▸ **WHAT YOU NEED TO DO**:
Could you retype all of the data below exactly as given?

Segment Start: DATA TO USE

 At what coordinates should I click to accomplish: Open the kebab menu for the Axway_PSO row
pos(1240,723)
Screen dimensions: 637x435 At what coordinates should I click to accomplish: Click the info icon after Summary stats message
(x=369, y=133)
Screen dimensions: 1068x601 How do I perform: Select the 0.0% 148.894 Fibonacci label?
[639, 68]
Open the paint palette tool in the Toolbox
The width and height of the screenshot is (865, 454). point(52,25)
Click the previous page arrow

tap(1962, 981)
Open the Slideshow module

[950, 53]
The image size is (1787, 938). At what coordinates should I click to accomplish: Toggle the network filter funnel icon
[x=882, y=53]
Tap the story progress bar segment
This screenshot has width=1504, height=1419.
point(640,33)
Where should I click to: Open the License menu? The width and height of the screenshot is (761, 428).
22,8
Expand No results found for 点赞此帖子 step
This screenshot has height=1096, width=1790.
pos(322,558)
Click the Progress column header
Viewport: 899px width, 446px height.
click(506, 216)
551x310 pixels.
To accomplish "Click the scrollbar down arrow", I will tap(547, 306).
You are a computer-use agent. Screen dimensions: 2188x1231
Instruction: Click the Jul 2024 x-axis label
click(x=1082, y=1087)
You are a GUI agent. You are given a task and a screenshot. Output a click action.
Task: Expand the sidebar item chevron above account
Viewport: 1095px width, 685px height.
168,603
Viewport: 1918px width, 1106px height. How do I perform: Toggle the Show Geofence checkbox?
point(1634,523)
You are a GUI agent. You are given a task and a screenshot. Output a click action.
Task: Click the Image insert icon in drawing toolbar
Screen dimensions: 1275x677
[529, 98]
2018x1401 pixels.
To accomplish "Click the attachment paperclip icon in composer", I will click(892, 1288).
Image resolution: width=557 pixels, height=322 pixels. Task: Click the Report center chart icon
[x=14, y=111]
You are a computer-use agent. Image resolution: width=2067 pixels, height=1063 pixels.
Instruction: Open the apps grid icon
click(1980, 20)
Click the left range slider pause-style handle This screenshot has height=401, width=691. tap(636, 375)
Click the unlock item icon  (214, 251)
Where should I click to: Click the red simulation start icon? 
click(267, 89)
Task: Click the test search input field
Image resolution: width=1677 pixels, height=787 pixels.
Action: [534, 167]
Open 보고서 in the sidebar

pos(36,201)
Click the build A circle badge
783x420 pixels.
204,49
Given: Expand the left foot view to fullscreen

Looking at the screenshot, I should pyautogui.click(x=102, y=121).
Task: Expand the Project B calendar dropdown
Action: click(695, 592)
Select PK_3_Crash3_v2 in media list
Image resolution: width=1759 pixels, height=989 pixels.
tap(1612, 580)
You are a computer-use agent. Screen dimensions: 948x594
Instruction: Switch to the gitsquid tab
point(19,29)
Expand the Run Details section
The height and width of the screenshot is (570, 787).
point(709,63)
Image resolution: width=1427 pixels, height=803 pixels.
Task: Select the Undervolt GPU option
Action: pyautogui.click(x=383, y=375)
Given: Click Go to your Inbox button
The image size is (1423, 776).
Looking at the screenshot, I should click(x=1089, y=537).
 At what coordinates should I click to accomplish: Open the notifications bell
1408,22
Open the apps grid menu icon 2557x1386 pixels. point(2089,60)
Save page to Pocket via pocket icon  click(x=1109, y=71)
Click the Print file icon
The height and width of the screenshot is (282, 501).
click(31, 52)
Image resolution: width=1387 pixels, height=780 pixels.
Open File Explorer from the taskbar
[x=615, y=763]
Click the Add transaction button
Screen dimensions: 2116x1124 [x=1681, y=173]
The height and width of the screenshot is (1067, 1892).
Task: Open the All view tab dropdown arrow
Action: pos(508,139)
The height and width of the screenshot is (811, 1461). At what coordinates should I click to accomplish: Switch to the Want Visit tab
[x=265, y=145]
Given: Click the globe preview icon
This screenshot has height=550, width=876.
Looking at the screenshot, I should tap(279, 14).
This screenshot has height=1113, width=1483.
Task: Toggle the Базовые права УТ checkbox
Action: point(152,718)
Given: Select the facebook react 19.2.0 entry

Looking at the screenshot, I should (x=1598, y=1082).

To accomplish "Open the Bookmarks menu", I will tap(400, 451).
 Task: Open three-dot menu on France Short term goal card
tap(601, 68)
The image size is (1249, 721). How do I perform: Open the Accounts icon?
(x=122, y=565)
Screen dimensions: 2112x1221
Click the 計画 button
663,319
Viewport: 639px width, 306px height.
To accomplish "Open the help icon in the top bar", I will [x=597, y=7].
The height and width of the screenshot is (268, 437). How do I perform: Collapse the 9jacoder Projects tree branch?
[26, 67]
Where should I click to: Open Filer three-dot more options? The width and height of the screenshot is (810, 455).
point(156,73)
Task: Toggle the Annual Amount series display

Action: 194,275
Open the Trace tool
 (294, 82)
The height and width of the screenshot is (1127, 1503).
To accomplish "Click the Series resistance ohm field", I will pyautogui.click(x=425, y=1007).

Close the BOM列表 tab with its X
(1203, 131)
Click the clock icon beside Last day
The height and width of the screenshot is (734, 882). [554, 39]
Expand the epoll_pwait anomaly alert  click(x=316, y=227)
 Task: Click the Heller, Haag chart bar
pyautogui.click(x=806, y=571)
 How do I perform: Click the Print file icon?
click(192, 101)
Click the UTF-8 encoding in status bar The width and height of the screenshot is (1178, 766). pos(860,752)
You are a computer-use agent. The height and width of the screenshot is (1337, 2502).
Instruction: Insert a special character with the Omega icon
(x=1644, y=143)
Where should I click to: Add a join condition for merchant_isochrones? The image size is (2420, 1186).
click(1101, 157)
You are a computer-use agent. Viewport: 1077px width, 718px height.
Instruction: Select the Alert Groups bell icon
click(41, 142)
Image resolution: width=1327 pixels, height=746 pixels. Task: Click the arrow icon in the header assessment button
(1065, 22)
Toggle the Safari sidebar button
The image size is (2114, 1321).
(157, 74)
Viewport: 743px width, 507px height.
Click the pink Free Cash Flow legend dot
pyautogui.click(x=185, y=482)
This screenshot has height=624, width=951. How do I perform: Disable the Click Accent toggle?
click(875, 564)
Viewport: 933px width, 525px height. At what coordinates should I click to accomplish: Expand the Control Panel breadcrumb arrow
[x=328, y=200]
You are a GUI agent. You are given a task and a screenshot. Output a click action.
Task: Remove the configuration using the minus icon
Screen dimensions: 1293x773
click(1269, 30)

Segment End: DATA TO USE

▸ **SOLUTION TO THIS TASK**:
 At what coordinates should I click to accomplish: Open the kebab menu for the Axway_PSO row
pos(1240,723)
Screen dimensions: 637x435 At what coordinates should I click to accomplish: Click the info icon after Summary stats message
(x=369, y=133)
Screen dimensions: 1068x601 How do I perform: Select the 0.0% 148.894 Fibonacci label?
[639, 68]
Open the paint palette tool in the Toolbox
The width and height of the screenshot is (865, 454). point(52,25)
Click the previous page arrow

tap(1962, 981)
Open the Slideshow module

[950, 53]
The image size is (1787, 938). At what coordinates should I click to accomplish: Toggle the network filter funnel icon
[x=882, y=53]
Tap the story progress bar segment
This screenshot has width=1504, height=1419.
point(640,33)
Where should I click to: Open the License menu? The width and height of the screenshot is (761, 428).
22,8
Expand No results found for 点赞此帖子 step
This screenshot has height=1096, width=1790.
pos(322,558)
Click the Progress column header
Viewport: 899px width, 446px height.
click(506, 216)
551x310 pixels.
To accomplish "Click the scrollbar down arrow", I will tap(547, 306).
You are a computer-use agent. Screen dimensions: 2188x1231
Instruction: Click the Jul 2024 x-axis label
click(x=1082, y=1087)
You are a GUI agent. You are given a task and a screenshot. Output a click action.
Task: Expand the sidebar item chevron above account
Viewport: 1095px width, 685px height.
168,603
Viewport: 1918px width, 1106px height. How do I perform: Toggle the Show Geofence checkbox?
point(1634,523)
You are a GUI agent. You are given a task and a screenshot. Output a click action.
Task: Click the Image insert icon in drawing toolbar
Screen dimensions: 1275x677
[529, 98]
2018x1401 pixels.
To accomplish "Click the attachment paperclip icon in composer", I will click(892, 1288).
Image resolution: width=557 pixels, height=322 pixels. Task: Click the Report center chart icon
[x=14, y=111]
You are a computer-use agent. Image resolution: width=2067 pixels, height=1063 pixels.
Instruction: Open the apps grid icon
click(1980, 20)
Click the left range slider pause-style handle This screenshot has height=401, width=691. tap(636, 375)
Click the unlock item icon  (214, 251)
Where should I click to: Click the red simulation start icon? 
click(267, 89)
Task: Click the test search input field
Image resolution: width=1677 pixels, height=787 pixels.
Action: [534, 167]
Open 보고서 in the sidebar

pos(36,201)
Click the build A circle badge
783x420 pixels.
204,49
Given: Expand the left foot view to fullscreen

Looking at the screenshot, I should pyautogui.click(x=102, y=121).
Task: Expand the Project B calendar dropdown
Action: click(695, 592)
Select PK_3_Crash3_v2 in media list
Image resolution: width=1759 pixels, height=989 pixels.
tap(1612, 580)
You are a computer-use agent. Screen dimensions: 948x594
Instruction: Switch to the gitsquid tab
point(19,29)
Expand the Run Details section
The height and width of the screenshot is (570, 787).
point(709,63)
Image resolution: width=1427 pixels, height=803 pixels.
Task: Select the Undervolt GPU option
Action: pyautogui.click(x=383, y=375)
Given: Click Go to your Inbox button
The image size is (1423, 776).
Looking at the screenshot, I should click(x=1089, y=537).
 At what coordinates should I click to accomplish: Open the notifications bell
1408,22
Open the apps grid menu icon 2557x1386 pixels. point(2089,60)
Save page to Pocket via pocket icon  click(x=1109, y=71)
Click the Print file icon
The height and width of the screenshot is (282, 501).
click(31, 52)
Image resolution: width=1387 pixels, height=780 pixels.
Open File Explorer from the taskbar
[x=615, y=763]
Click the Add transaction button
Screen dimensions: 2116x1124 [x=1681, y=173]
The height and width of the screenshot is (1067, 1892).
Task: Open the All view tab dropdown arrow
Action: pos(508,139)
The height and width of the screenshot is (811, 1461). At what coordinates should I click to accomplish: Switch to the Want Visit tab
[x=265, y=145]
Given: Click the globe preview icon
This screenshot has height=550, width=876.
Looking at the screenshot, I should tap(279, 14).
This screenshot has height=1113, width=1483.
Task: Toggle the Базовые права УТ checkbox
Action: point(152,718)
Given: Select the facebook react 19.2.0 entry

Looking at the screenshot, I should (x=1598, y=1082).

To accomplish "Open the Bookmarks menu", I will tap(400, 451).
 Task: Open three-dot menu on France Short term goal card
tap(601, 68)
The image size is (1249, 721). How do I perform: Open the Accounts icon?
(x=122, y=565)
Screen dimensions: 2112x1221
Click the 計画 button
663,319
Viewport: 639px width, 306px height.
To accomplish "Open the help icon in the top bar", I will [x=597, y=7].
The height and width of the screenshot is (268, 437). How do I perform: Collapse the 9jacoder Projects tree branch?
[26, 67]
Where should I click to: Open Filer three-dot more options? The width and height of the screenshot is (810, 455).
point(156,73)
Task: Toggle the Annual Amount series display

Action: 194,275
Open the Trace tool
 (294, 82)
The height and width of the screenshot is (1127, 1503).
To accomplish "Click the Series resistance ohm field", I will pyautogui.click(x=425, y=1007).

Close the BOM列表 tab with its X
(1203, 131)
Click the clock icon beside Last day
The height and width of the screenshot is (734, 882). [554, 39]
Expand the epoll_pwait anomaly alert  click(x=316, y=227)
 Task: Click the Heller, Haag chart bar
pyautogui.click(x=806, y=571)
 How do I perform: Click the Print file icon?
click(192, 101)
Click the UTF-8 encoding in status bar The width and height of the screenshot is (1178, 766). pos(860,752)
You are a computer-use agent. The height and width of the screenshot is (1337, 2502).
Instruction: Insert a special character with the Omega icon
(x=1644, y=143)
Where should I click to: Add a join condition for merchant_isochrones? The image size is (2420, 1186).
click(1101, 157)
You are a computer-use agent. Viewport: 1077px width, 718px height.
Instruction: Select the Alert Groups bell icon
click(41, 142)
Image resolution: width=1327 pixels, height=746 pixels. Task: Click the arrow icon in the header assessment button
(1065, 22)
Toggle the Safari sidebar button
The image size is (2114, 1321).
(157, 74)
Viewport: 743px width, 507px height.
Click the pink Free Cash Flow legend dot
pyautogui.click(x=185, y=482)
This screenshot has height=624, width=951. How do I perform: Disable the Click Accent toggle?
click(875, 564)
Viewport: 933px width, 525px height. At what coordinates should I click to accomplish: Expand the Control Panel breadcrumb arrow
[x=328, y=200]
You are a GUI agent. You are given a task and a screenshot. Output a click action.
Task: Remove the configuration using the minus icon
Screen dimensions: 1293x773
click(1269, 30)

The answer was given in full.